• _TO DO_:
1. Could you shorten the paragraph that begins "I wanted to document the process" in the sitemap-to-JSON article into a brief list that keeps its main points?
2. Can you revise the stretch from "builtin libraries Go" through "some basic logging." in the sitemap-to-JSON article, putting "minimal logging" in place of "basic logging"?
-------- GIVEN PASSAGE
Converting an XML Sitemap to JSON in Go
I wanted to document the process of converting an XML file from a sitemap to a JSON format in Golang. Specifically, trying to type an incoming XML request statically has its quirks, looks kind of funny, and is liable to cause me to forget.
Why Go? I've found Golang is particularly useful when it comes to parsing XML. You can get really far with the "encoding/xml"
, "net/http"
and "encoding/json"
builtin libraries Go has to offer, which is nice in comparison to alternatives I explored (Python and TypeScript/JavaScript)
Visualizing the Architecture
I don't learn well from random bits of code, so let's just code this whole thing.
my-app
├── main.go
├── library
│ └── FetchSitemapData.go
In the FetchSitemapData.go
file, we might see a simple HTTP request with some basic logging.
package library
import (
"encoding/xml"
"fmt"
"io"
"net/http"
)
// URL represents a single URL entry in the sitemap.
type URL struct {
Location string `xml:"loc"`
LastModified string `xml:"lastmod"`
}
// URLSet represents the top-level structure of the sitemap file.
type URLSet struct {
URLs []URL `xml:"url"`
}
// FetchSitemapData fetches and parses the sitemap data from the specified URL.
func FetchSitemapData(url string) (URLSet, error) {
var data URLSet
resp, err := http.Get(url)
if err != nil {
return data, fmt.Errorf("failed to fetch URL: %v", err)
}
defer resp.Body.Close()
body, err := io.ReadAll(resp.Body)
if err != nil {
return data, fmt.Errorf("failed to read response body: %v", err)
}
if err := xml.Unmarshal(body, &data); err != nil {
return data, fmt.Errorf("failed to parse XML: %v", err)
}
return data, nil
}
And then, in the main.go
file, a minimal setup might look like this:
package main
import (
"encoding/json"
----------------
-------- EXTRACTED MATERIAL
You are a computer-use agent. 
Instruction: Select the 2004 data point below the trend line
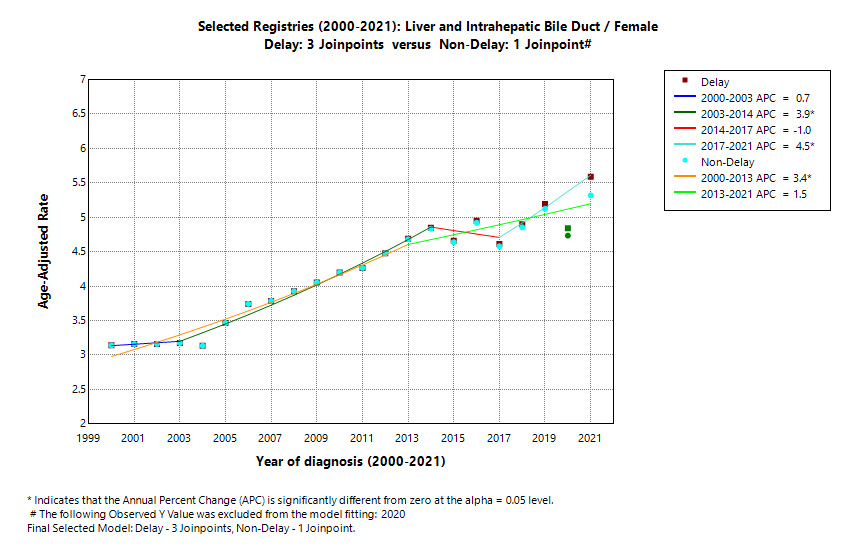coord(203,346)
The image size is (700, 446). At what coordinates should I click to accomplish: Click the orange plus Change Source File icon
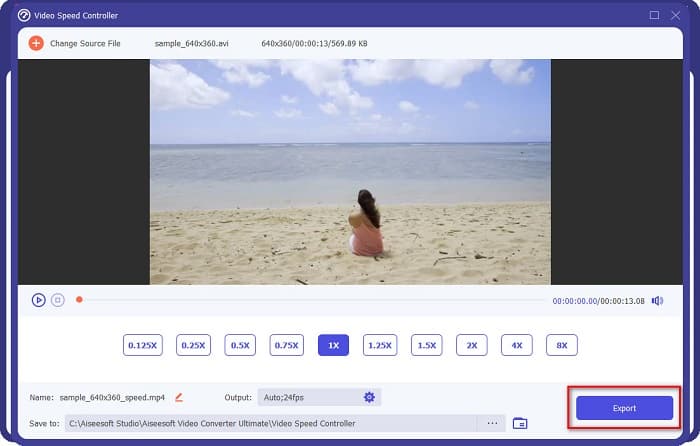tap(36, 44)
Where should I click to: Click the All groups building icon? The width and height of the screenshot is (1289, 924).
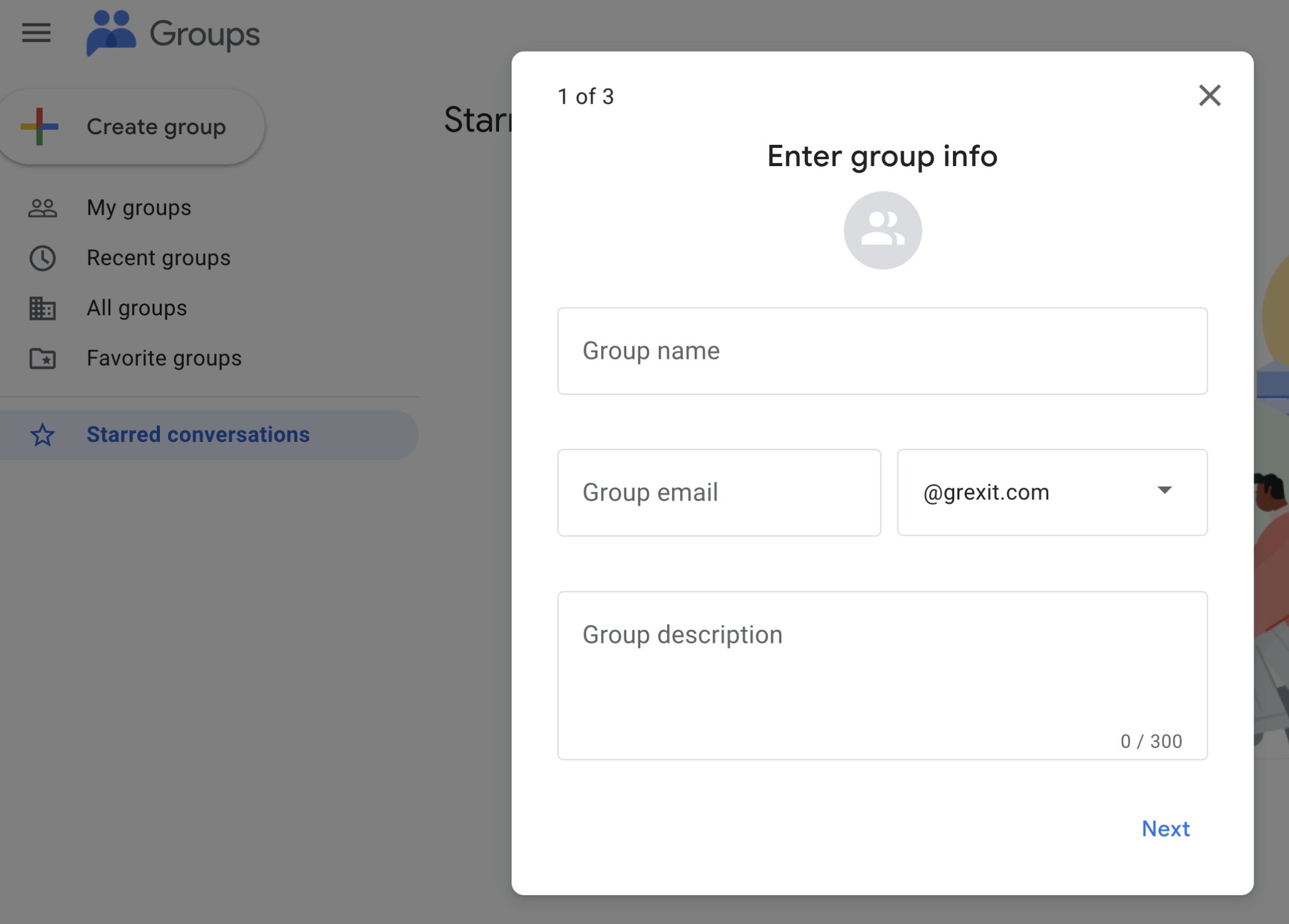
----------------
• _EXPECTED OUTPUTS_:
1.
- Purpose: document how to convert an XML sitemap file to JSON in Golang.
- Statically typing an incoming XML request has quirks.
- It looks kind of funny.
- It is easy to forget.

2.
builtin libraries Go has to offer, which is nice in comparison to alternatives I explored (Python and TypeScript/JavaScript)
Visualizing the Architecture
I don't learn well from random bits of code, so let's just code this whole thing.
my-app
├── main.go
├── library
│ └── FetchSitemapData.go
In the FetchSitemapData.go
file, we might see a simple HTTP request with some minimal logging.